Saturday, June 18, 2011

HR 901 Markup Scheduled

This week the House Homeland Security Committee will be conducting a full committee markup of HR 901, Chemical Facility Anti-Terrorism Security Authorization Act of 2011. The hearing will be held on Wednesday “subsequent days as may be necessary”. As currently written this bill is just a codification of the current CFATS authority as an amendment to the Homeland Security Act of 2002 with an extension of that authority until September 30th, 2018.

The Committee web site notes that an amendment in the form of a substitute will probably be offered by the bill’s sponsor, Rep. Lungren (R, CA). The only change that I can find in that amendment is in §2107 where the annual authorization rate is changed from $93 Million to $89.9 Million; the same figure that was included in the marked-up version of HR 908.

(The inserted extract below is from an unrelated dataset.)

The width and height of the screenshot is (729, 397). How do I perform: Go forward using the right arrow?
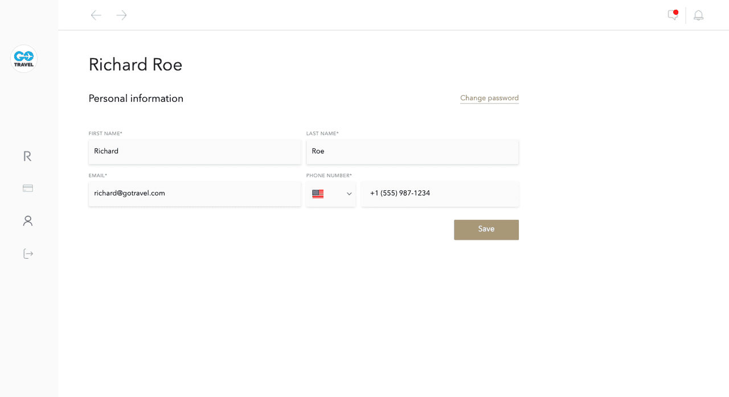pyautogui.click(x=121, y=15)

The comment on the web site that this might be a multiple day hearing may indicate that Chairman King (R, NY) is trying to craft a revision to this bill that might have a better chance of being considered and passed in the Senate. This might include provisions addressing one or more of the following issues:

• Inherently safer technology (IST)
• Employee participation
• Personnel-surety redress procedures
• Training/drills
• Whistleblower protections
• Emergency response planning
• Water/waste-water facility coverage
• MTSA facility coverage
• Public disclosure of CFATS status
Any of the above provisions would have to be carefully crafted to allow passage both in the House (where industry concerns about the provisions would have to be addressed) and in the Senate (where environmental and labor activists have substantially more influence). Industry desire for a long term extension of the CFATS authority may make a reasonable compromise on some of these issues possible.

Another factor that must be considered in the markup of this bill is the fact that there is an alternative bill (HR 908) reported by the Energy and Commerce Committee that also provides for a long term extension of the CFATS program. The House leadership will have to decide which bill to bring to the floor of the House for consideration. The chance of this bill being the one selected would probably be increased if a water treatment facility provision were added to the bill as this would ensure that the Energy and Commerce Committee would have some oversight responsibility for the CFATS program. This would be similar to the compromise reached last session on HR 2868.

The Senate bill extending the CFATS authorization (S 473) has not yet been brought up in Committee. This may be a case of the Senate waiting to see what the House approves before they consider their options. This is what happened in the last session.